米連邦通信委員会(FCC)は、テレビ番組のレーティングシステム「TV Parental Guidelines」の包括的な見直しを開始した。この取り組みは、親が子どもに適した番組を選択できるよう、より正確で透明性の高い情報提供を目指すものだ。

同システムは1996年に制定された法律に基づき、暴力や性的表現を含む番組を視聴制限できる「Vチップ」技術の導入を義務付けるなど、子ども向け番組の適正な表示を目的としている。主なレーティング区分には、全年齢向けの「TV-Y」「TV-Y7」、一般向けの「TV-G」、14歳以上推奨の「TV-14」、成人向けの「TV-MA」などがある。また、内容を示す記述子(D:性的表現、FV:架空の暴力、L:粗野な言葉遣い、S:性的シーン、V:暴力)も設けられている。

FCCの発表によると、最近の親からの指摘として、性別アイデンティティに関するテーマが子ども向け番組で扱われる際、その旨がレーティングに反映されていないという問題が浮上している。

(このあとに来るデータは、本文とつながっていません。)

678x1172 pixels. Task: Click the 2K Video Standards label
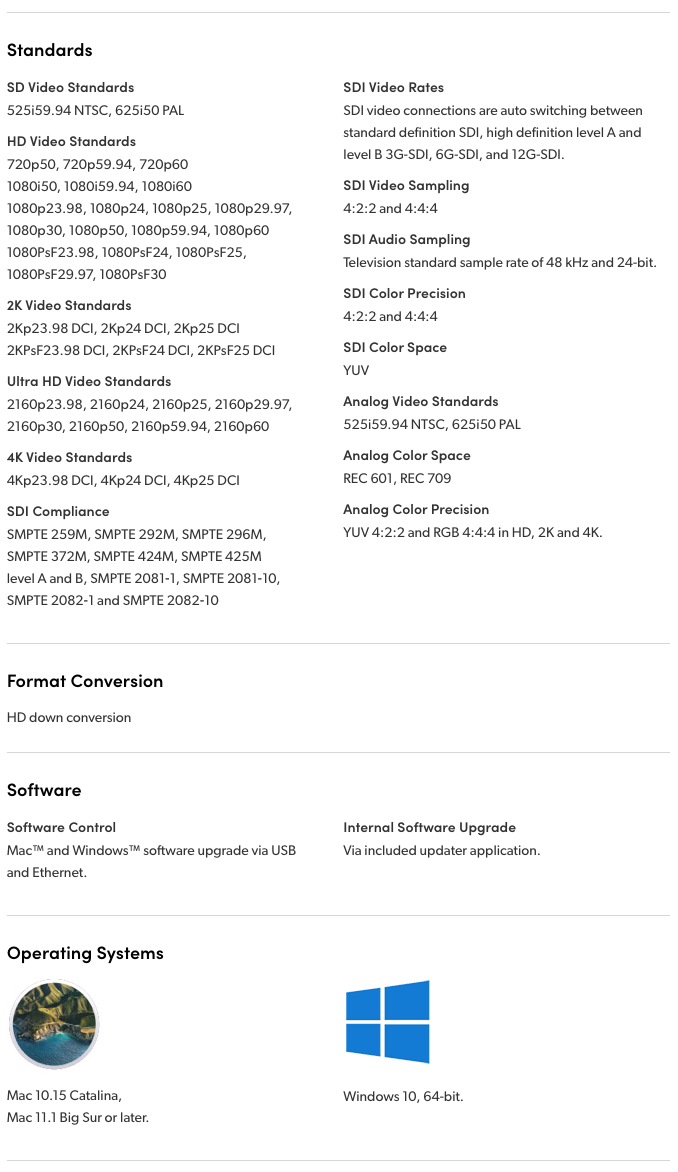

例えば、トランスジェンダーやノンバイナリーに関する内容が「TV-Y」や「TV-G」といった低年齢層向けのレーティングで表示されており、親が番組内容を正確に把握できない状況が指摘されている。

FCCは声明で、「親が家族に適した番組を選択するための情報が十分に提供されているか」を問い、以下のような具体的な論点を挙げている。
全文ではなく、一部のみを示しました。